Re: TIMEOUT_ROUNDROBIN_PARENT and poor SIBLING_HIT performance

"M. Leong Lists" <leongmzlist@xxxxxxxxx> · Thu, 24 Feb 2011 11:35:22 -0800

The LB does periodic health checks of the backend and marks out any 
backend not responding in time.  Would you recommend using squid to 
connect directly to the backend and use the monitorurl parameter 
instead?  The origin servers are on the same subnet as the squid cluster.

I turned of connection persistence so squid and clients re-connect 
faster if a backend died.   From past experience, if persistence was 
enabled, it would take a lot longer for the connections to break and go 
to another server.  Is there a config where I can set how long to 
timeout? (read_timeout parameter?)

thx
mike

On 02/23/2011 04:34 PM, Amos Jeffries wrote:
On Wed, 23 Feb 2011 14:55:25 -0800, M. Leong Lists wrote:
Hi,

I've 2 problems where squid is taking excessive time to service a 
request.

My setup:
-Accelerator setup
-backends are on load balancer, squid is configured to connect to the
load balancer IP multiple times
-squid's configured to store the cache as long as possible.
-icp time is set to really high, otherwise some siblings doesn't
respond in time.  Should this be lowered?

Think about that a bit:
 * the sibling is taking a very long time to respond to a single ICP 
packet.
   What do you think the speed will be like to it when you send a 
whole bunch of request and reply packets? better/same/worse?
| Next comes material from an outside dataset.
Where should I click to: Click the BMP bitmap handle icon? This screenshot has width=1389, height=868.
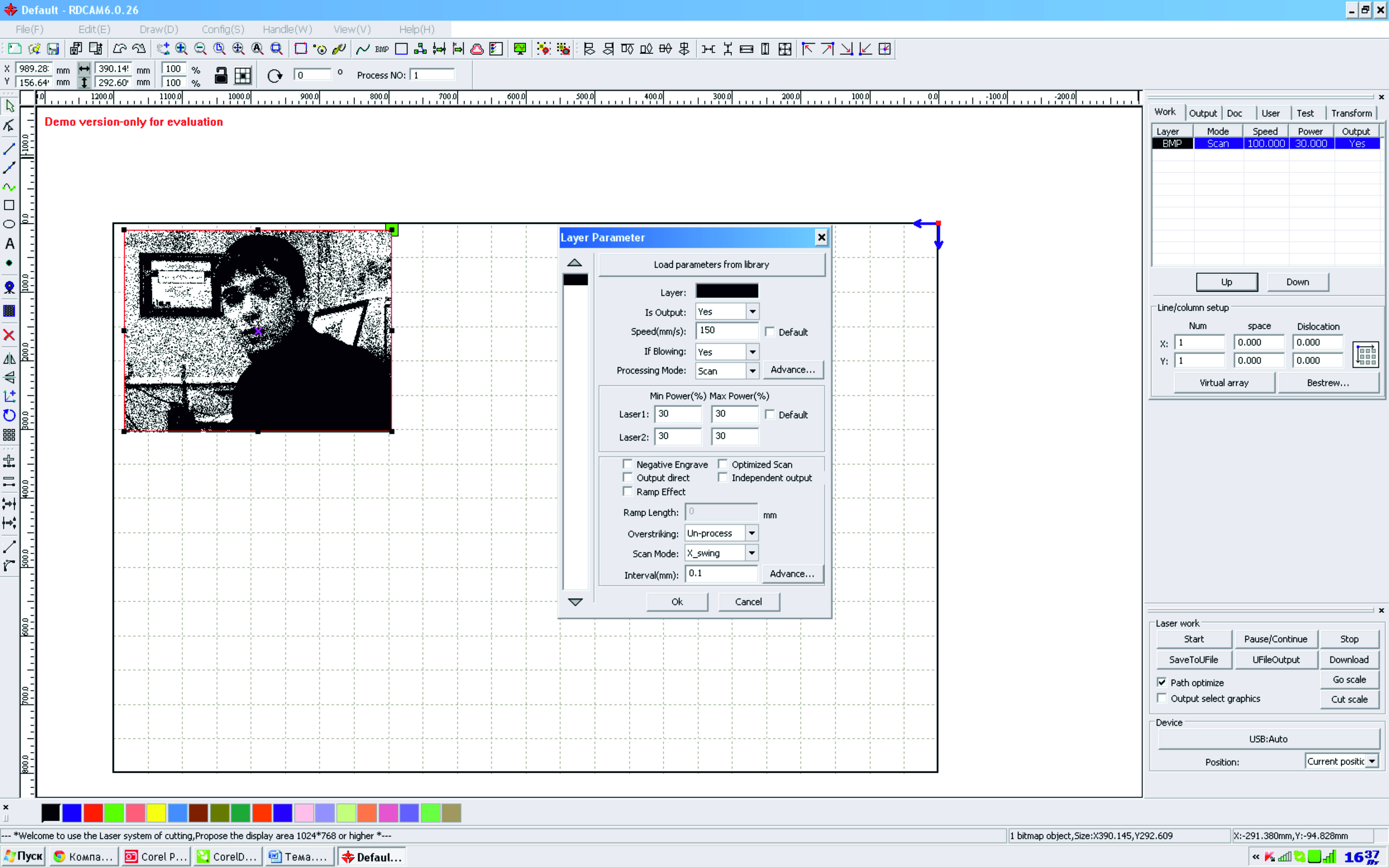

So in the end do you think it is a better idea to ICP-timeout and mark 
the peers as down/unusable fast and move on to the alternatives? or to 
keep waiting?

Version:
Squid Cache: Version 2.7.STABLE9
configure options:  '--prefix=/apps/squid'
'--enable-x-accelerator-vary' '--enable-linux-netfilter'
'--enable-cache-digests' '--enable-htcp' '--enable-snmp'
'--enable-referer-log' '--enable-useragent-log' '--enable-delay-pools'
'--enable-icmp' '--enable-async-io=500' '--with-maxfd=10240'
'--enable-removal-policies=lru,heap' '--enable-follow-x-forwarded-for'
'--enable-epoll' '--with-large-files'

Relevant config:

http_port 80 vhost defaultsite=cache.example.com
cache_mem 512 MB

cache_peer lb.example.com parent 80 0 round-robin no-query
originserver no-netdb-exchange no-digest name=lb_01

... <snip>

cache_peer lb.example.com parent 80 0 round-robin no-query
originserver no-netdb-exchange no-digest name=lb_10

So you are manually load-balancing the way connections are made to a 
load balancer. WHY? what happens if you remove these duplicate peer 
links?

NP: squid defaults to 10 connection attempts to each peer before it 
gives up. So you have potentially a grand total of 100 TCP connections 
made through the LB before the request fails.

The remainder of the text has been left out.